Remembering Egyptian Human Rights Lawyer Ahmed Seif el-Islam
By Faria Rehman
This week, the world lost one of the most influential pioneers of the Egyptian uprising of the 1980’s, human rights lawyer Ahmed Seif el-Islam. His lifelong dedication to freedom and equality inspired a long line of protégés, many of whom took to Tahrir Square in 2011 to help overthrow the dictatorial power that had encompassed Egypt.
First arrested in 1983, Seif spent five years in prison, where he was tortured countless times for his nonviolent political activities. Upon his release, he emerged ambitious and determined to fight back against the unfairness of the Egyptian government and its use of torture. He quickly became a leader of the newly formed Egyptian Organization for Human Rights and eventually expanded his own law practice in the defense of victims of human rights violations. In 1999, following the death of his colleague Hisham Mubarak, he became the director of the Hisham Mubarak Law Center, one of Egypt’s leading human rights organizations.

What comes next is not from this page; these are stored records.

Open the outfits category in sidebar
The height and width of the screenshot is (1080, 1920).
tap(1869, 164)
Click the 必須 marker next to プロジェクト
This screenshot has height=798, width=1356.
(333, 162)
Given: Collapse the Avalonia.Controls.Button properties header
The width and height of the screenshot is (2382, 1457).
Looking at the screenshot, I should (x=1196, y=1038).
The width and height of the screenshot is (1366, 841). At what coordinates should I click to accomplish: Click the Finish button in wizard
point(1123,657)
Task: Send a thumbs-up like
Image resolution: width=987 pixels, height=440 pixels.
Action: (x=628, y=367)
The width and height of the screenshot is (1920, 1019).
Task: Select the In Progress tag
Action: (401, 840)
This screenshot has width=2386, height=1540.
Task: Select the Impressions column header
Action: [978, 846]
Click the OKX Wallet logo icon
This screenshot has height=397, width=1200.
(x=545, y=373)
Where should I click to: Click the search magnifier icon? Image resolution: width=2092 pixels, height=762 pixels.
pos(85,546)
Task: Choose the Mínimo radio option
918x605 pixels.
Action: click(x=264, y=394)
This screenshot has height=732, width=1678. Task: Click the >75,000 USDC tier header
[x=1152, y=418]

Seif once said torture is “a form of cancer that can eat up a country’s youth, and stifle its ability to change, civilize, reform, and rebel.” In a pessimistic light, one might feel defeated by this observation and think it means torture is incurable. But Seif’s determination and his courageous fight for human rights told a different story. As with cancer, there isn’t currently a set cure that’ll eradicate torture forever; there are, however, activists like Seif working tirelessly against it, stopping it here and stopping there in hopes that one day it will be eradicated.
Seif passed away at the far-too-young age of 63 following a long illness, cardiac arrest, and two weeks of unconsciousness. He was married to Laila Soueif, a professor at Cairo University broadly known for her political activism and human rights work. Together, they have three children, Alaa, Mona, and Sanaa. Perhaps one of Seif’s greatest legacies is that all his children have followed in their parents’ footsteps and joined the fight for human rights. In fact, both Alaa and Sanaa are in prison for supposedly violating Egypt’s draconian anti-protest law.
Seif’s children, along with countless other Egyptian citizens, have been inspired greatly by Seif’s legacy, and work to carry it on in the face of a new repressive regime. Today, as we remember Seif, we should stand shoulder to shoulder with all in Egypt and around the globe who are fighting to eradicate the cancer of torture and establish a free, equal government that protects the rights of all citizens. We should work together to create hope for freedom, and eventually, freedom itself.